+++ The records

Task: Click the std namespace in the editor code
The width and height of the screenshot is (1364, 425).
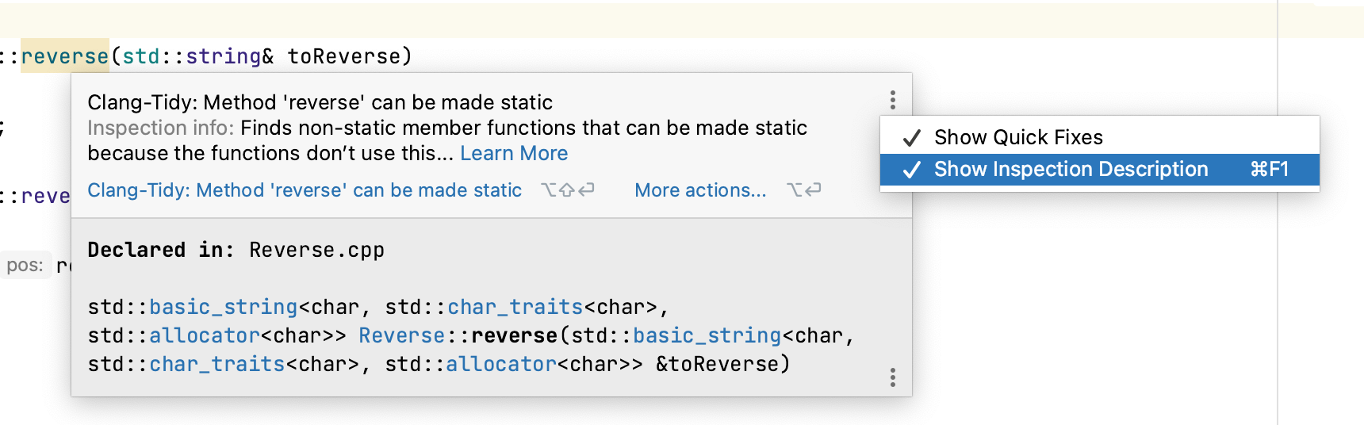Action: [141, 56]
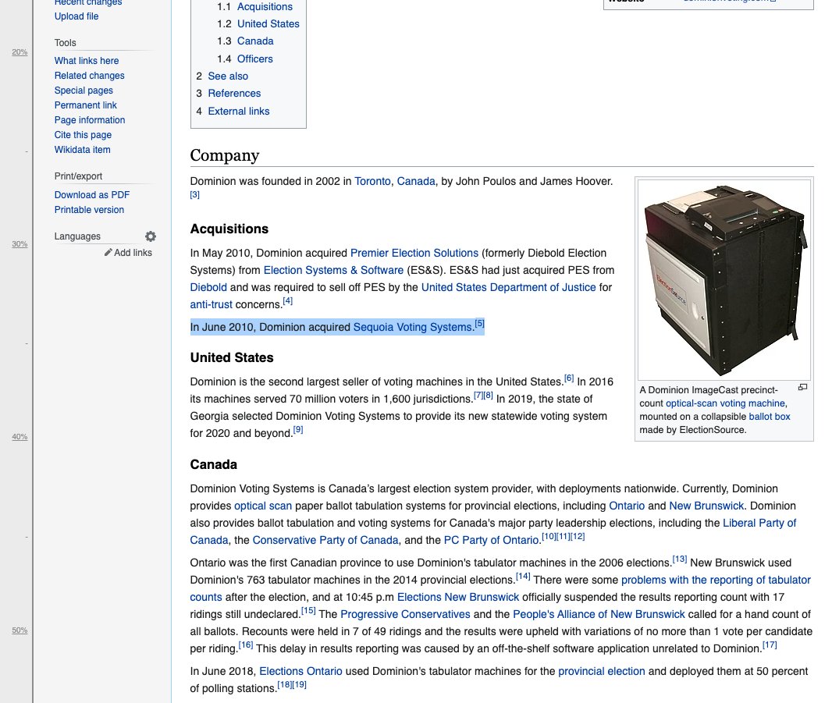Click 'What links here' in the Tools sidebar
Viewport: 832px width, 703px height.
pos(87,60)
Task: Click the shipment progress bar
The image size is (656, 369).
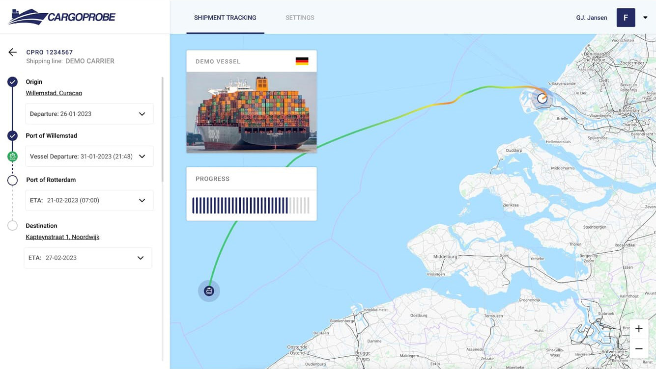Action: pyautogui.click(x=251, y=205)
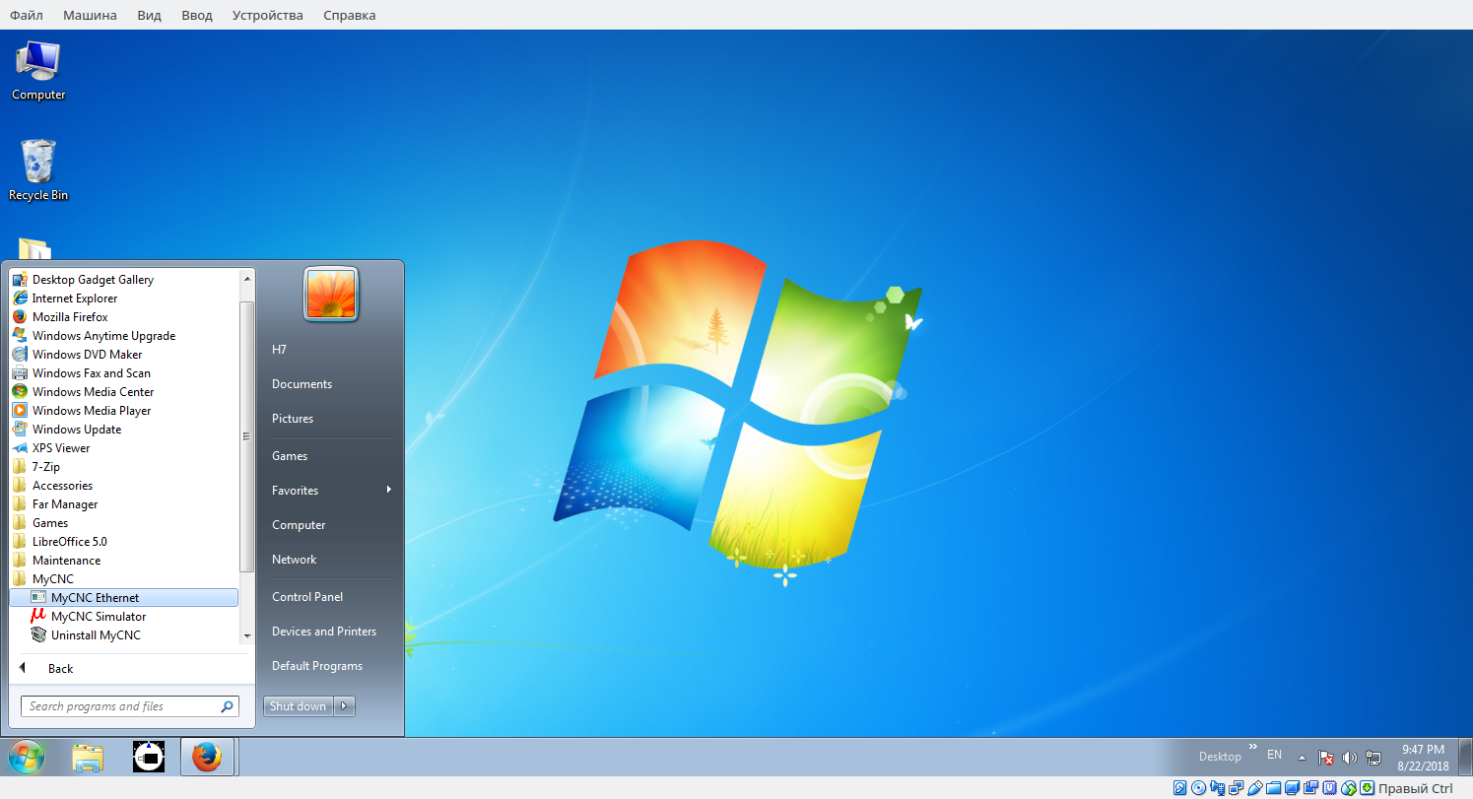This screenshot has width=1473, height=799.
Task: Expand the Accessories folder
Action: coord(62,486)
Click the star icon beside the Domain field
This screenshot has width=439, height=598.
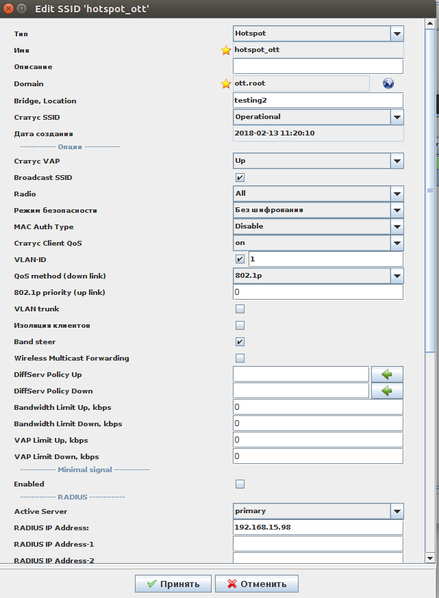point(226,83)
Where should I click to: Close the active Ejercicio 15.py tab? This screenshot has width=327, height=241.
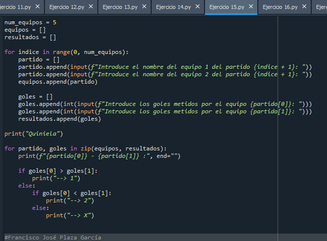(251, 7)
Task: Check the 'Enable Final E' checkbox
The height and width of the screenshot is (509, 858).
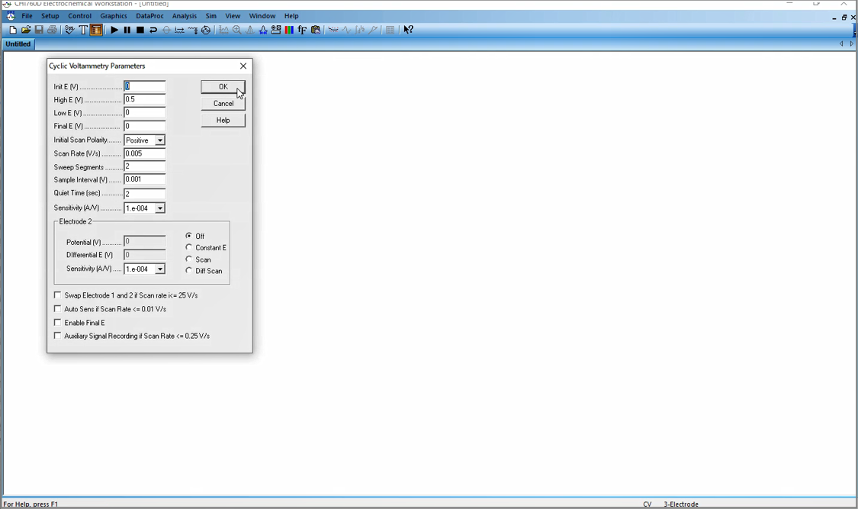Action: click(58, 323)
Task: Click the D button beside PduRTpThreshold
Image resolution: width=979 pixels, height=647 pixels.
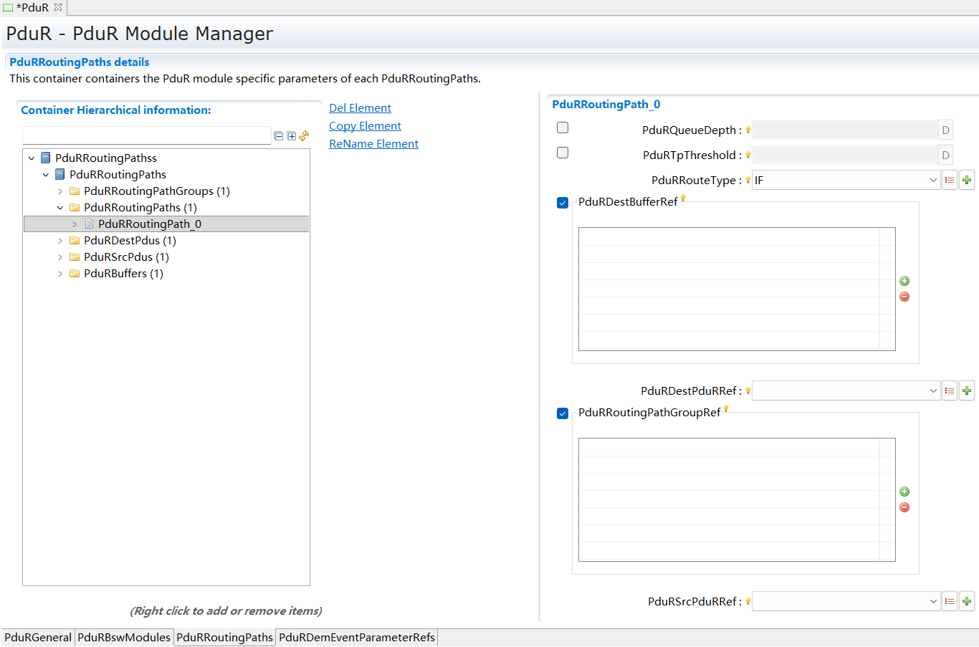Action: [x=945, y=155]
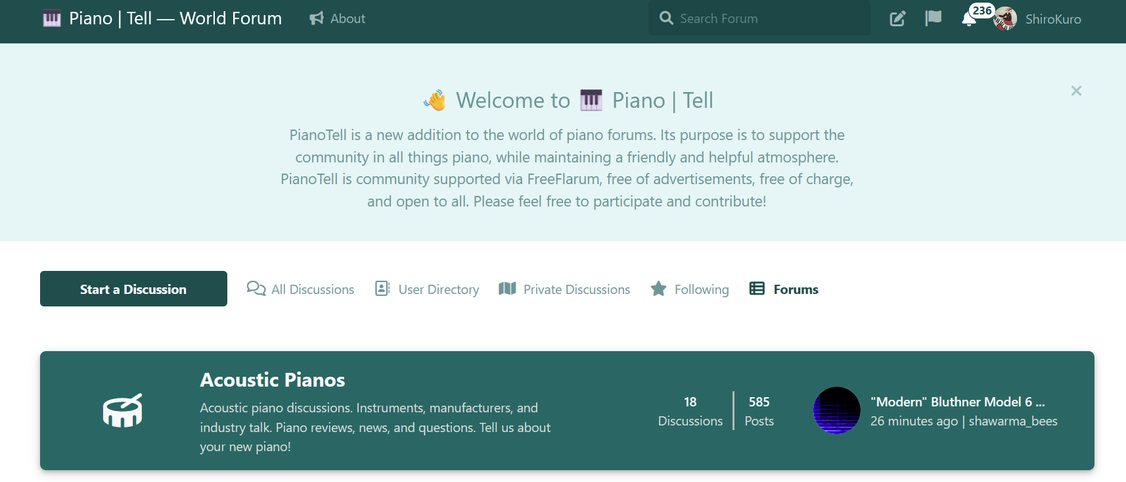Click the magnifying glass search icon
The height and width of the screenshot is (482, 1126).
(x=666, y=18)
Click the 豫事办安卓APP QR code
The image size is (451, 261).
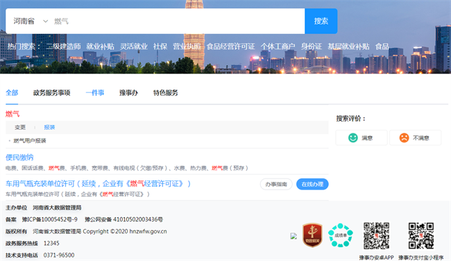click(376, 236)
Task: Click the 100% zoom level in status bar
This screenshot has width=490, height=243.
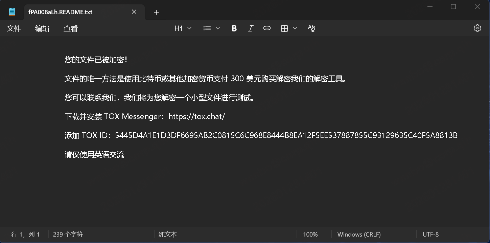Action: (310, 234)
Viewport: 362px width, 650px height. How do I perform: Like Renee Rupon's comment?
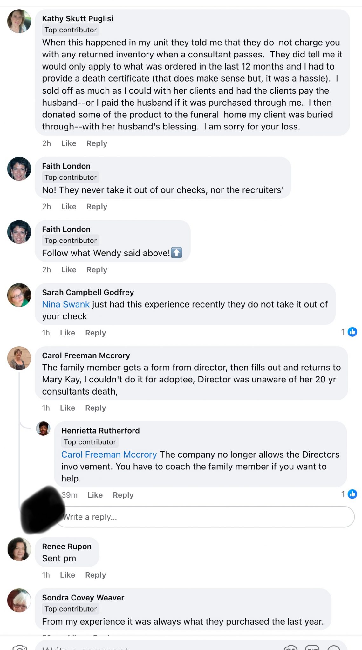coord(67,575)
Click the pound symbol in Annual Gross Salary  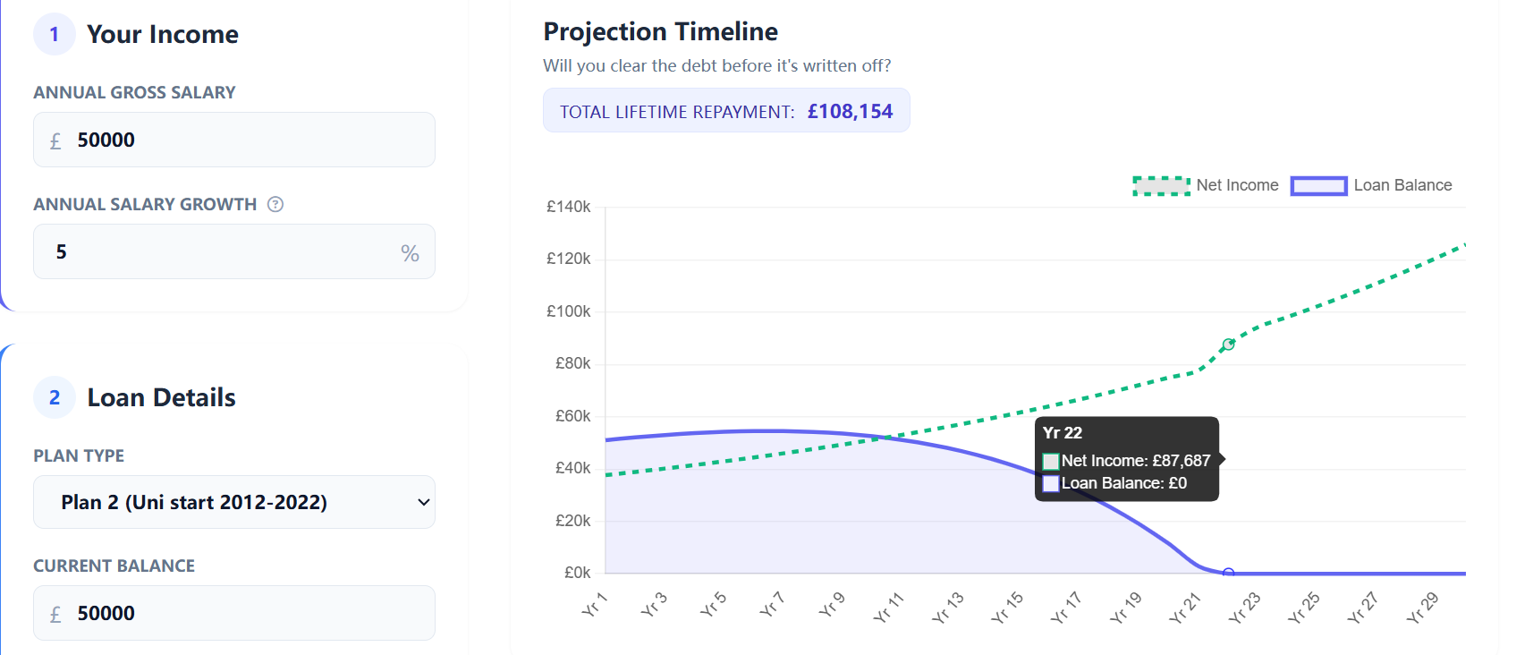(55, 140)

++++++

Both boundary lines included, write out word for word only the lines above from the one containing "This screenshot has width=439, height=598." to the one containing "Task: Click the D", leaving out any pictures.

This screenshot has width=439, height=598.
point(226,83)
Where should I click to: Close the active Ejercicio 15.py tab? This screenshot has width=327, height=241.
(251, 7)
Task: Check the 'Enable Final E' checkbox
The height and width of the screenshot is (509, 858).
Action: click(58, 323)
Task: Click the D button beside PduRTpThreshold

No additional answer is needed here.